China / Society

Homecoming migrants struggle for tickets

(Xinhua) Updated: 2013-01-22 18:27

Homecoming migrants struggle for tickets 

Migrant worker Gao Changliang (L), his wife Gao Qingfang, daugther Gao Zihan, and son Gao Zihao pose for a picture in a rented room in Guangzhou, Guangdong province on Jan 21, 2013 before going back to their hometown in Anyang, Henan province for the Spring Festival. [Photo/Xinhua]

BEIJING - Wang Yougong was exhausted after getting up at dawn for five days having to wait in long queues only to be told that all train tickets to his hometown had been sold out.

An opportunity to get home came on Monday, when a Beijing West Railway Station clerk told him he could buy a high-speed train ticket to his home city of Sanmenxia, in central China's Henan Province.

Wang refused.

"Even the cheapest high-speed train ticket costs more than 400 yuan (64 U.S. dollars)," he said. "That's nearly four times as much as a normal ticket but it cuts down the travel time by five hours."

Wang makes about 2,000 yuan a month as a security guard in the capital city.

However, "normal train tickets" are no longer available until February 7, the clerk told him.

The most important Chinese holiday, the Spring Festival, falls on February 10 and migrants want to get home to see their families.

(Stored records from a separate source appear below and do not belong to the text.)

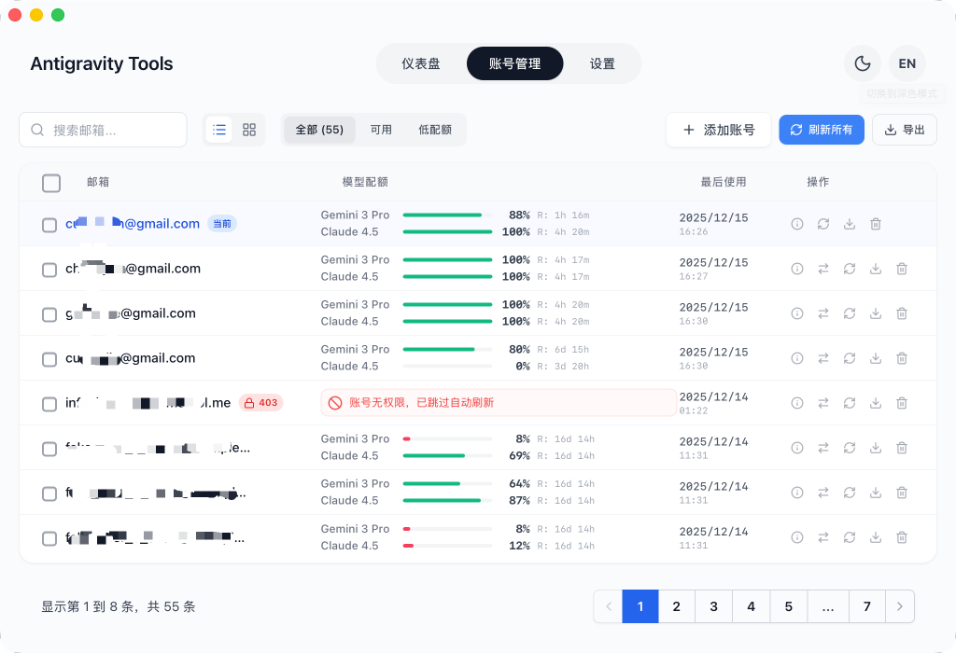Viewport: 956px width, 653px height.
Task: Switch to the second gmail account via swap icon
Action: tap(822, 269)
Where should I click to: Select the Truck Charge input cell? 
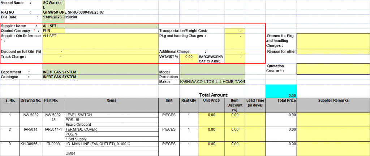pyautogui.click(x=100, y=59)
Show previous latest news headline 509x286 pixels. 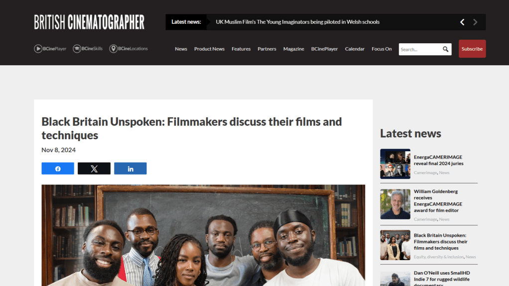[462, 22]
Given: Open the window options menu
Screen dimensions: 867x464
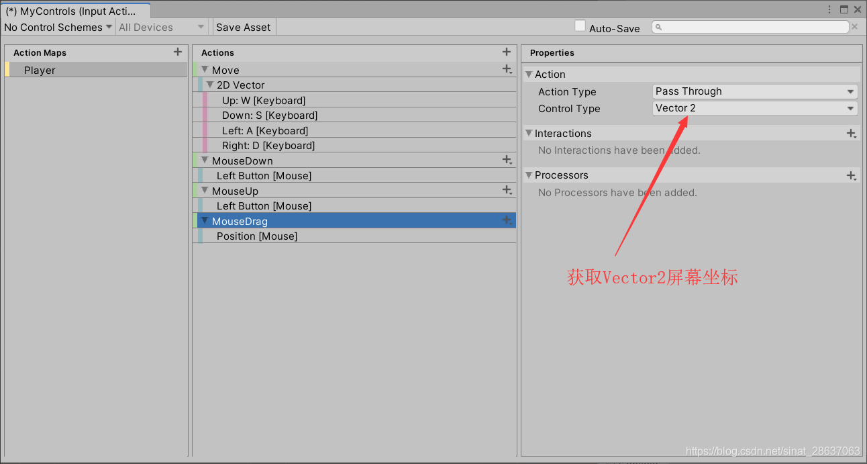Looking at the screenshot, I should point(830,9).
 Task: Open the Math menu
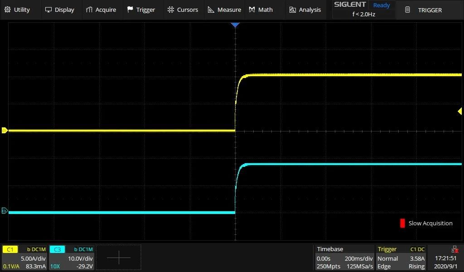pos(261,10)
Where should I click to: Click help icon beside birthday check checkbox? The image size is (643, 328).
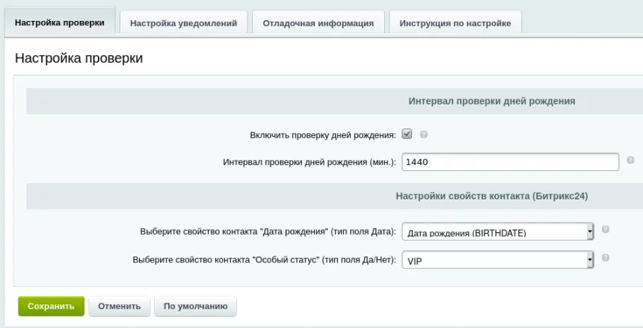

The Ministry of Railways (MOR) forecast the holiday travel rush, which starts on January 26 will last until March 6.

"I have no idea how to get home in time now," he told Xinhua Tuesday.

Wang joined millions of migrants trying to buy tickets last Friday, in the hope that new policies, which allow passengers to buy tickets 20 days in advance, would have made life easier.

However, the policies, which encourage passengers to book tickets on the Web or over the phone and make electronic payment left many migrants and elderly people at a loss.

Wang, for example, has never used online ticketing websites or telephoned ticket service hotlines, nor does he have an online banking account.

He said he simply believed that the early bird catches the worm.

However, the old saying failed him and many others.

Li Qiao and her husband failed to get tickets to their home city of Liaocheng in east China's Shandong Province, through both the online ticketing service and at Beijing railway station counters.

The couple bought bus tickets even though the fare was more expensive than taking the train.

"We need to get home early," said Li. "We haven't seen our daughter for over a year."


According to data from Hitwise, a division of Experian that measures website traffic, the average daily hit of, the official train ticket booking website, has topped 120 million since January 16.

Chinese people are expected to make 3.4 billion trips during the holiday travel period, and the volume of railway passengers is estimated at 220 million, Wei Ruiming, a MOR official said Tuesday.

In extreme cases, the anxiety over tickets can drive people crazy.

After failing to get train tickets, a man surnamed Wu decided to drive his family of seven back to Shaanxi from Qinghai Province in his four-seater car last week.

Wu had five adults in the four seats and squeezed two nine-year-old boys into the trunk.

He had driven about 22 hours when traffic police officers saw a hand reach out of the trunk.

Police stopped the car and fined Wu, telling him he had to find another way to transport his family.

While the majority of migrant workers and students choose to travel by train for its cost-effectiveness, a ticket is one of the hardest commodities to get in China.

However, some people have their own ways.

Pei Jiyang, a Peking University student, is known as the "Ticket King", as he has booked more than 200,000 train tickets for his friends and other migrant workers in the past three years.

He does not charge for his services and is acclaimed as a hero.

Pei has published some of his ticket strategies on the web.

However, a couple in south China's Guangdong Province ended up in jail for helping others secure train tickets.

Zhong Quanzhen and his wife, surnamed Ye, have been detained by Guangdong police and may spend Spring Festival in jail, after they helped others buy tickets and charged 10 yuan for each one.

Police said the couple's service was unauthorized by railway authorities and they were suspected of ticket scalping.

Their neighbors and customers have protested, saying the couple did not deserve such a punishment.

"We gave them money and our identification cards, and they would buy tickets for us," said one of the couple's customers, whose family name is Yang.

Yang said she was grateful to the couple because they spared her the time and trouble of having to wait hours outside a ticket agency. "Even the ticket agency charges 5 yuan per ticket, so I think it's quite acceptable that they charge twice as much for their better service."

The couple's plight has drawn widespread attention.

"The case has been misjudged," said He Bing, vice president of the law school of China University of Political Science and Law.

"Indeed, the couple were not authorized to sell tickets because they did not have a license for such business operations," said He. "But they only bought tickets for people in need and charged a reasonable price, which is normal practice in a market economy."

He said the police should release the couple.

With the clamping down on unlicensed sales it only makes it harder for people like Wang Yougong to find a way of getting home.